At any rate, as I understand it, the basic theory behind chiropracty is that spinal alignment is really important to a person's overall health. And alignment doesn't just mean some idealized static state, but also implies the ability to easily slide in and out of place as necessary without locking up.

Okay - so it's going to seem like I'm jumping topics here, but bear with me. A few weeks ago, after a day off, I felt a little out of the loop at morning circle. Our volunteer coordinator Caitlin was offering up a Hail Mary for our executive director Nancy, as I later found out she had decided to do daily since Nancy's husband had been diagnosed with late-stage cancer. He is relatively young and this was not foreseen. Nancy is a tireless and consistently positive worker for good whose plate is more than full of challenges on any given day, over and above the stresses common to pretty much everyone around here since Katrina. I was so sad for her.

And this got me thinking about the incredible range of intensely positive and negative emotions and experiences that gets thrown into the gumbo of life in our neighborhood. The raucous humor of our construction staff which is best kept behind closed doors, but has a bad habit of leaking out. The dislocation-inspired pathos of our unlikely brotherhood and intermittent mutual admiration society, together with the variety of personal reasons each of us has be be thankful for being where we are and doing what we're doing. The million tragedies still working their way out throughout this city, this state, this whole Gulf area. The unbelievable ways in which people have reached out to help eachother, and still do every day. Wall-raising ceremonies that mean a family is one step closer to having a real home again. The plague and pestilence of trying to fill some tiny part of a huge need for housing while understaffed, collectively under-housed ourselves, and struggling to establish internal organization, let alone chasing the quixotic dream of finding any external organization in the larger community and hoping to interact with it in a better-than-disastrous way. The joy of a volunteer learning how to do something new and finding themselves able to be so much more helpful than they thought. The angst of looking into the eyes of a volunteer you can't put to work, at least for the moment, when there aren't enough folks with skills to keep the unskilled workers productively engaged without risking almost certain disaster. The joy of watching the kind of people who come here meeting other like-minded goodhearted folks and returning home energized and feeling considerably less alone.
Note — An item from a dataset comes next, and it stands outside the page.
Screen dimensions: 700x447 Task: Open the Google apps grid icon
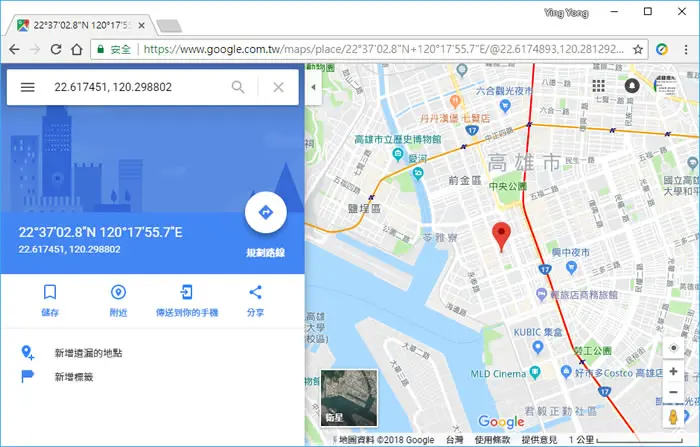[x=599, y=85]
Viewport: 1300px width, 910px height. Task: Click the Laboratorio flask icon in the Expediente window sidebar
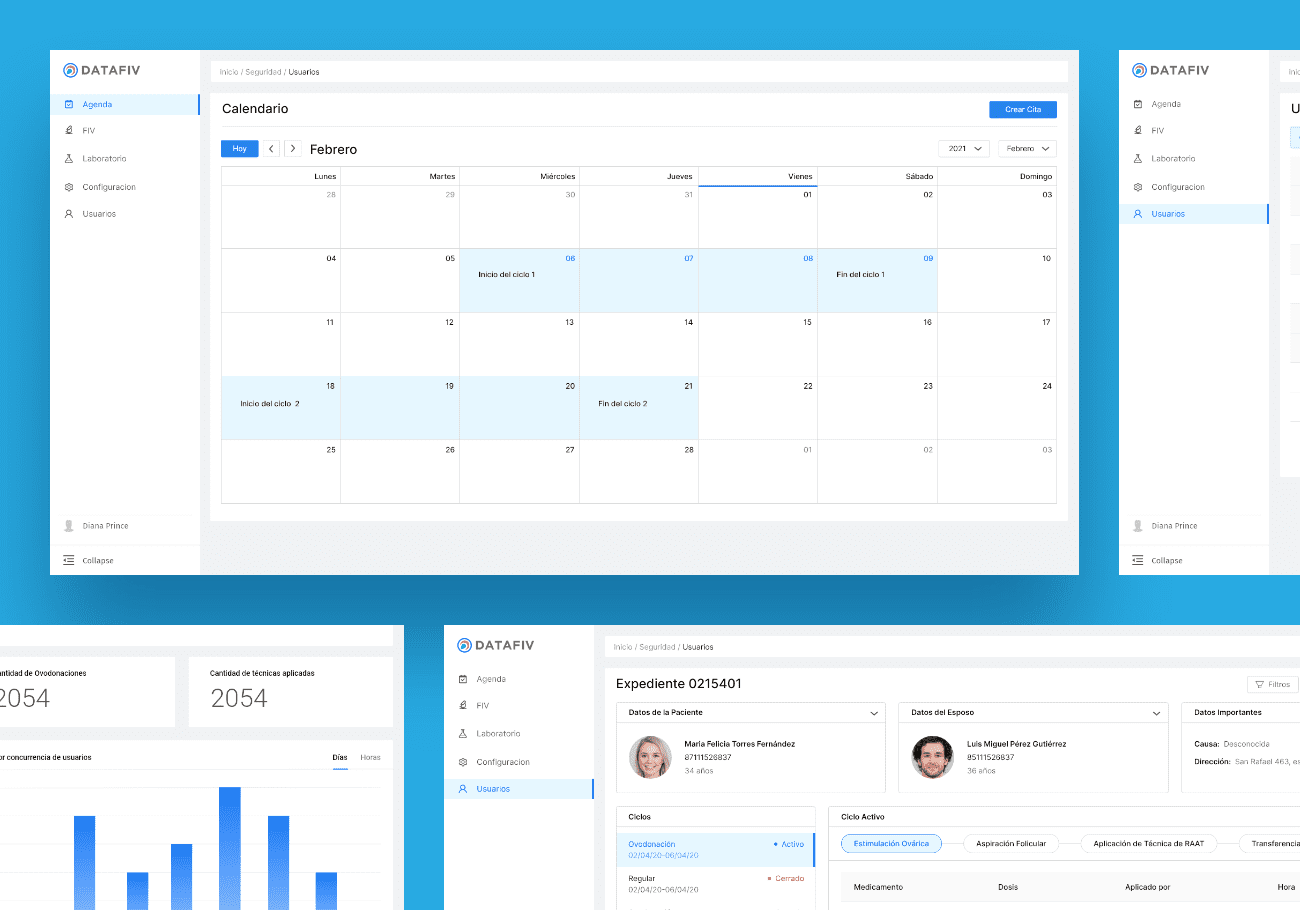(463, 734)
The pain of knowing a single mother, who is by doctors' assessment well on her way to dying of cancer, is sharing a FEMA trailer with her four children while we struggle to get their house done in time for her to be able to share it with them, at least for a while.

There's a proverb about rejoicing with those who rejoice and mourning with those who mourn. But when there's so much to take in, it's pretty easy to get entrenched in hopeless despondency on the one hand or myopic optimism on the other. So I guess what I've been thinking is that maybe proper emotional alignment is not that different from proper spinal alignment - a place of relative comfort and balance from which one can easily and genuinely move into the experience of various emotions, even intense ones, and back to center again. Easier said than done, I guess.

I think I'll think about this some more.